Task instructions:
1. According to the OmegA article, from which launch pad did officials plan to launch the OmegA rocket?
2. Reproduce the part of the OmegA article that starts at the words "The 2018 contract" and stops after the words "the RD-180 engine.".
3. Take the OmegA article further, writing on from its last sentence.

Extract to read:
Northrop Grumman ends OmegA rocket program

Artist’s illustration of the OmegA rocket. Credit: Northrop Grumman

Northrop Grumman says it will not continue development of the OmegA rocket after the U.S. Space Force last month picked United Launch Alliance and SpaceX as the military’s two top launch contractors over the next seven years.

A company spokesperson said Sept. 9 that Northrop Grumman is not protesting the Space Force’s decision in the National Security Space Launch competition.

“We have chosen not to continue development of the OmegA launch system at this time,” Northrop Grumman said. “We look forward to continuing to play a key role in National Security Space Launch missions and leveraging our OmegA investments in other activities across our business.”

Northrop Grumman proposed the OmegA launch system to the Pentagon in a competition for lucrative contracts to haul national security satellites into orbit. Blue Origin, SpaceX, and United Launch Alliance were the other competitors.

The Pentagon awarded Northrop Grumman a $792 million contract in 2018 to continue development of the OmegA rocket, on top of an investment of more than $300 million in the program by Northrop Grumman and the Air Force in preceding years.

The 2018 contract was an intermediate step in the Pentagon’s effort to foster new domestic launch systems for national security satellites. The initiative was aimed at transitioning military satellite launches off of rockets using Russian-made RD-180 engines, and onto vehicles with U.S.-built engines.

ULA’s Atlas 5 rocket has launched more national security satellites than any other rocket currently in service, and its first stage is powered by the RD-180 engine.

SpaceX’s Falcon and Falcon Heavy rockets use U.S.-built engines, and ULA’s next-generation Vulcan Centaur rocket will be powered by two BE-4 main engines made by Blue Origin. Blue Origin also proposed its own New Glenn rocket — with seven BE-4 booster engines — to the Pentagon.

Northrop Grumman’s OmegA rocket was the only competitor proposing to use a solid-fueled booster. The OmegA design consisted of solid-fueled first and second stage motors produced by Northrop Grumman, with an upper stage powered by hydrogen-fueled RL10 engines built by Aerojet Rocketdyne. Strap-on solid rocket boosters would have been added to lift heavier cargo into orbit.

Officials planned to launch the OmegA rocket from pad 39B at NASA’s Kennedy Space Center in Florida.

In the end, the Space Force went with ULA and SpaceX — its two incumbent launch contractors — to continue on as launch providers for so-called “Phase 2” national security missions through 2027.

(Rows from a dataset)
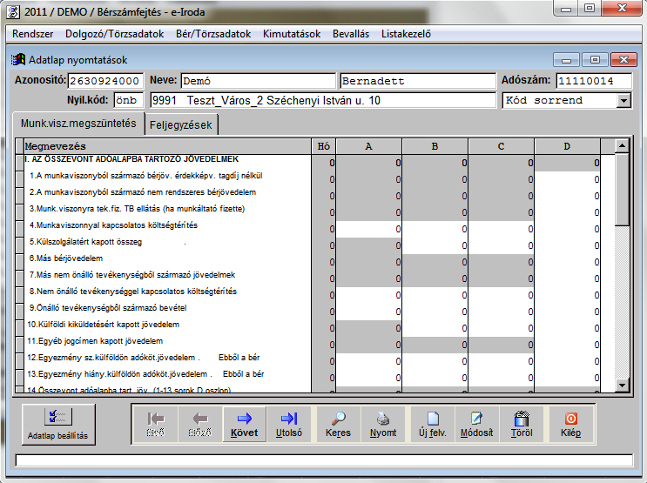647x483 pixels.
Task: Click the Azonosító input field
Action: pos(104,81)
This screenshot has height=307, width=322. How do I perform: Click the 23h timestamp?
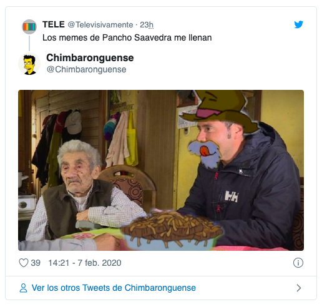pyautogui.click(x=147, y=25)
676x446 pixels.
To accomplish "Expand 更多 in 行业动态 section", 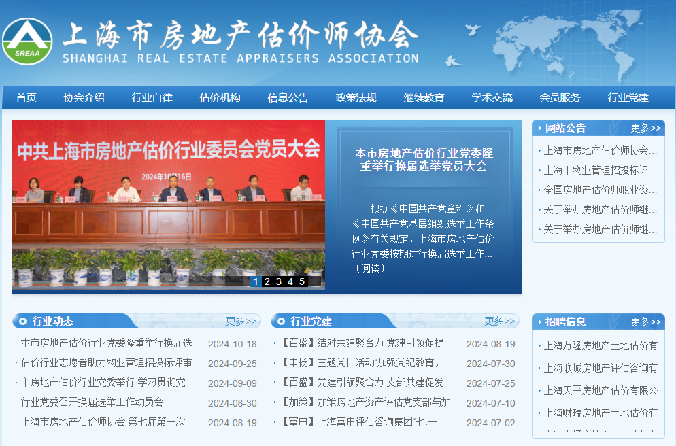I will [x=241, y=322].
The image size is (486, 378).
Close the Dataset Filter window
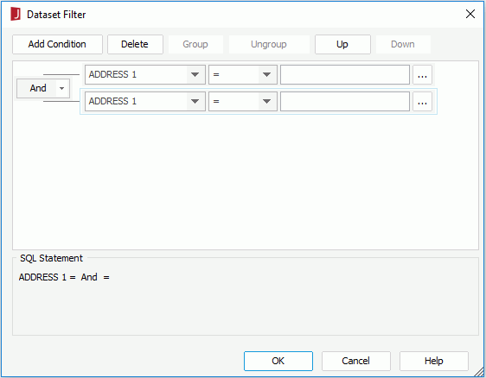tap(470, 14)
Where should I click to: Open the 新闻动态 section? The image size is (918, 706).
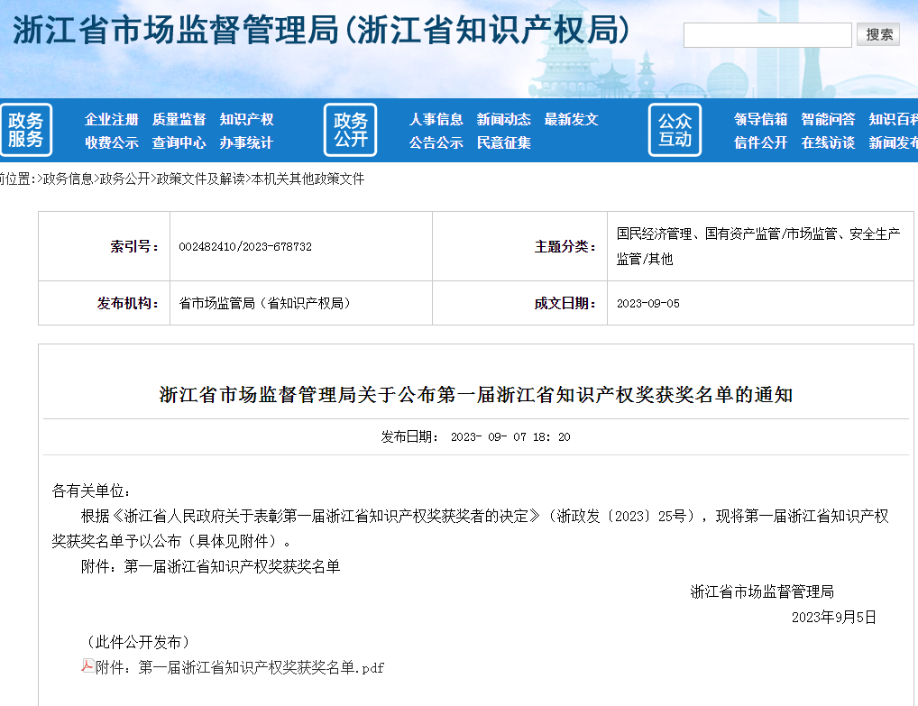[506, 118]
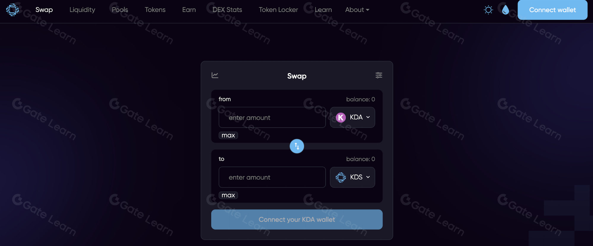
Task: Go to the Liquidity tab
Action: tap(82, 10)
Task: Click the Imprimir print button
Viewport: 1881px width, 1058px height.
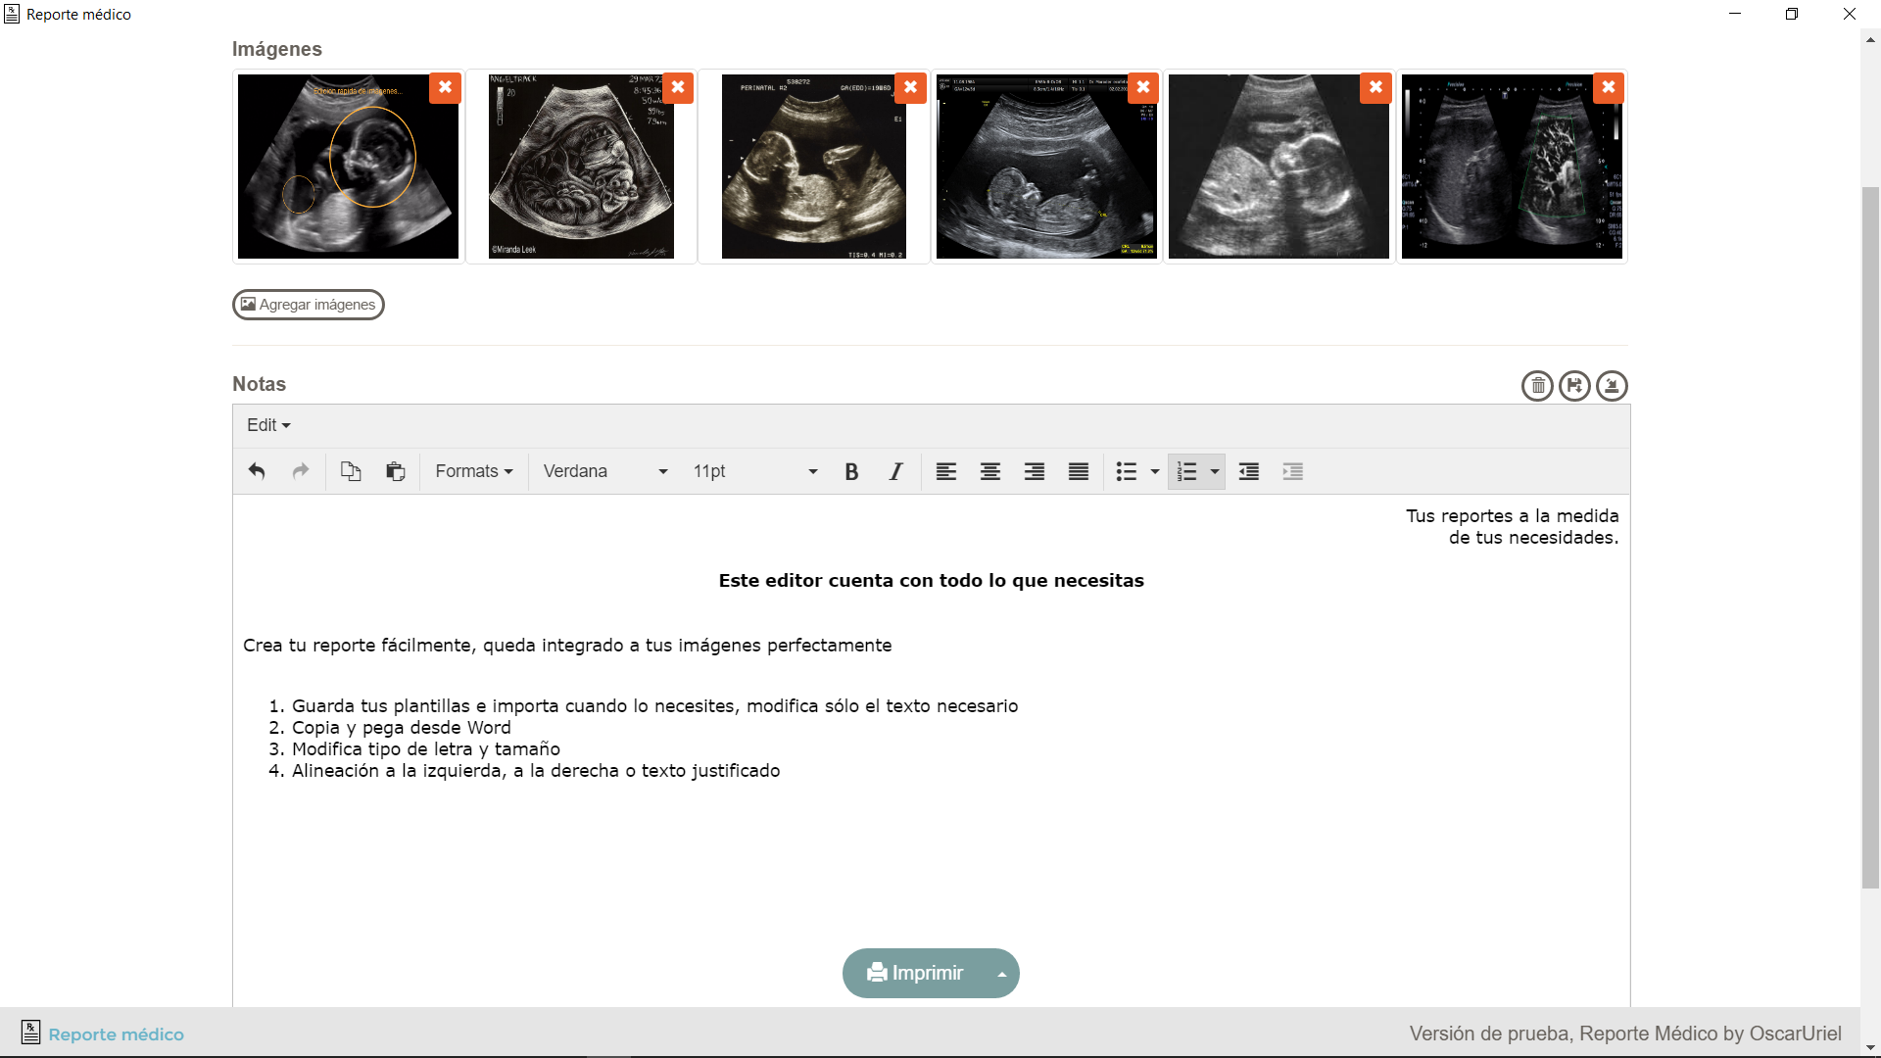Action: coord(916,973)
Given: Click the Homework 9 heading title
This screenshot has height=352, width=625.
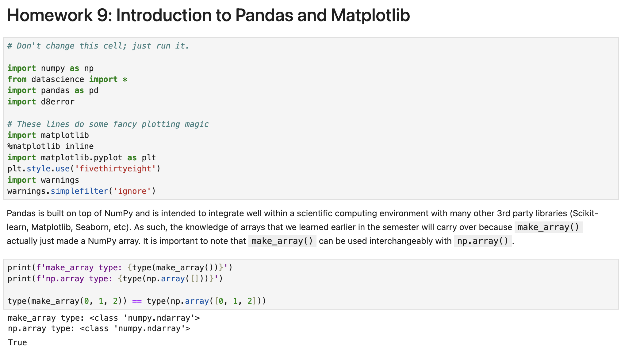Looking at the screenshot, I should [x=208, y=15].
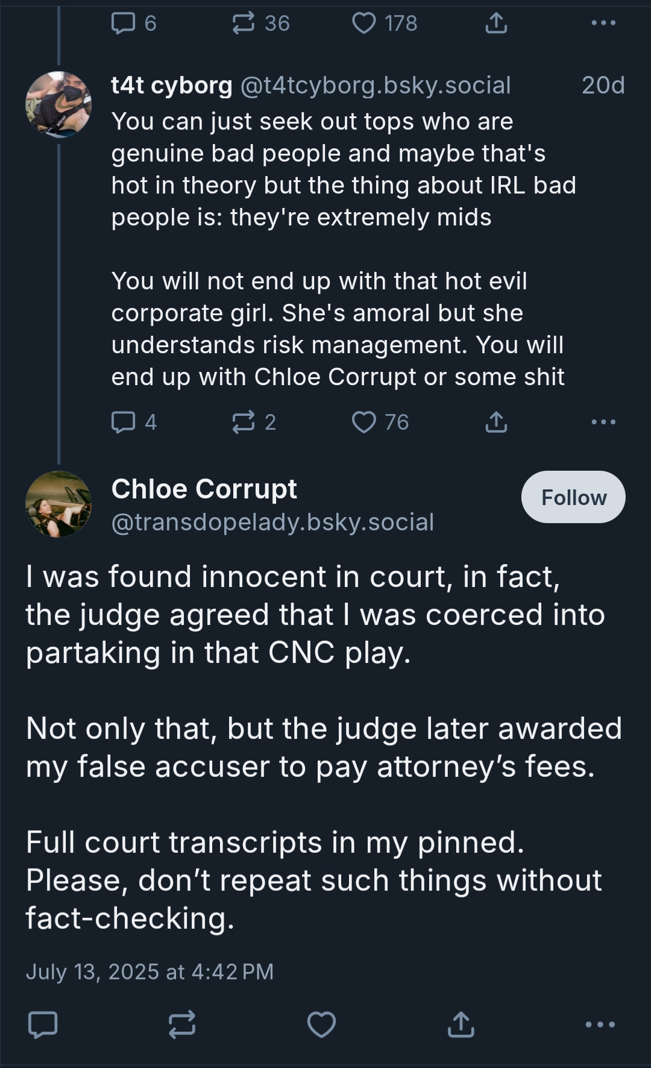Repost t4t cyborg's post
The width and height of the screenshot is (651, 1068).
click(244, 422)
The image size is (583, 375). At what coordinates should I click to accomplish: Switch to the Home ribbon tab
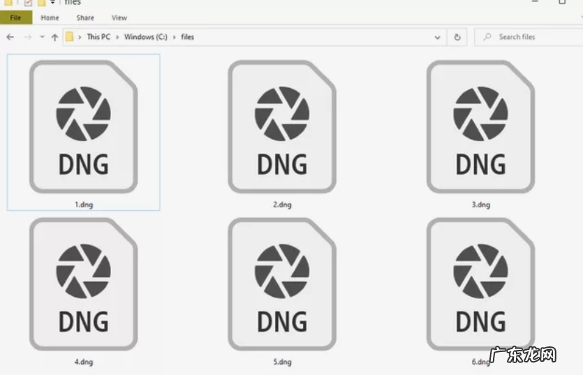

Responses to the exercise:
1. Pad 39B at NASA’s Kennedy Space Center in Florida.

2.
The 2018 contract was an intermediate step in the Pentagon’s effort to foster new domestic launch systems for national security satellites. The initiative was aimed at transitioning military satellite launches off of rockets using Russian-made RD-180 engines, and onto vehicles with U.S.-built engines.

ULA’s Atlas 5 rocket has launched more national security satellites than any other rocket currently in service, and its first stage is powered by the RD-180 engine.

3.
ULA, the 50-50 joint venture formed in 2006 by Boeing and Lockheed Martin, will get 60 percent of the military’s most critical satellite launch contracts awarded through late 2024 for missions that will take off between 2022 and late 2027, military officials announced Aug. 7. SpaceX will receive 40 percent of the national security launch contracts over the same period, the Pentagon said.

Artist’s concept of the OmegA rocket lifting off from pad 39B at NASA’s Kennedy Space Center. Credit: Northrop Grumman

Will Roper, assistant secretary of the U.S. Air Force for acquisition, technology and logistics, said Aug. 7 that the military plans to wind down rocket development contracts with Northrop Grumman and Blue Origin.

Blue Origin said it will continue developing its huge privately-funded New Glenn rocket, financed by Amazon billionaire Jeff Bezos. But Northrop Grumman’s OmegA rocket was left without an anchor customer, and the publicly-traded company decided to terminate the program.

Northrop Grumman designed the OmegA launch vehicle to be profitable with just a handful of launches per year, with an emphasis on capabilities aimed at the U.S. military’s requirements.

In recent months, construction crews started assembling a tower on a mobile launch platform for the OmegA rocket at the Kennedy Space Center. Charlie Precourt, vice president of propulsion systems at Northrop Grumman, said in an interview in June that qualification test-firings of the OmegA rocket’s solid-fueled stages were completed, and engineers were gearing up for a test-firing of the launcher’s hydrogen-fueled upper stage before the end of this year.

Precourt said in June that the OmegA rocket was on schedule to be ready for its first test launch from pad 39B at the Kennedy Space Center in mid-2021. But that assumed Northrop Grumman would win a Phase 2 award from the Pentagon.

The mobile launch platform being modified for the OmegA rocket was originally used for launches of NASA’s of Apollo missions, including the Apollo 11 lunar landing flight. It was later outfitted for space shuttle launches, and was the platform from which the final shuttle flight took off 2011.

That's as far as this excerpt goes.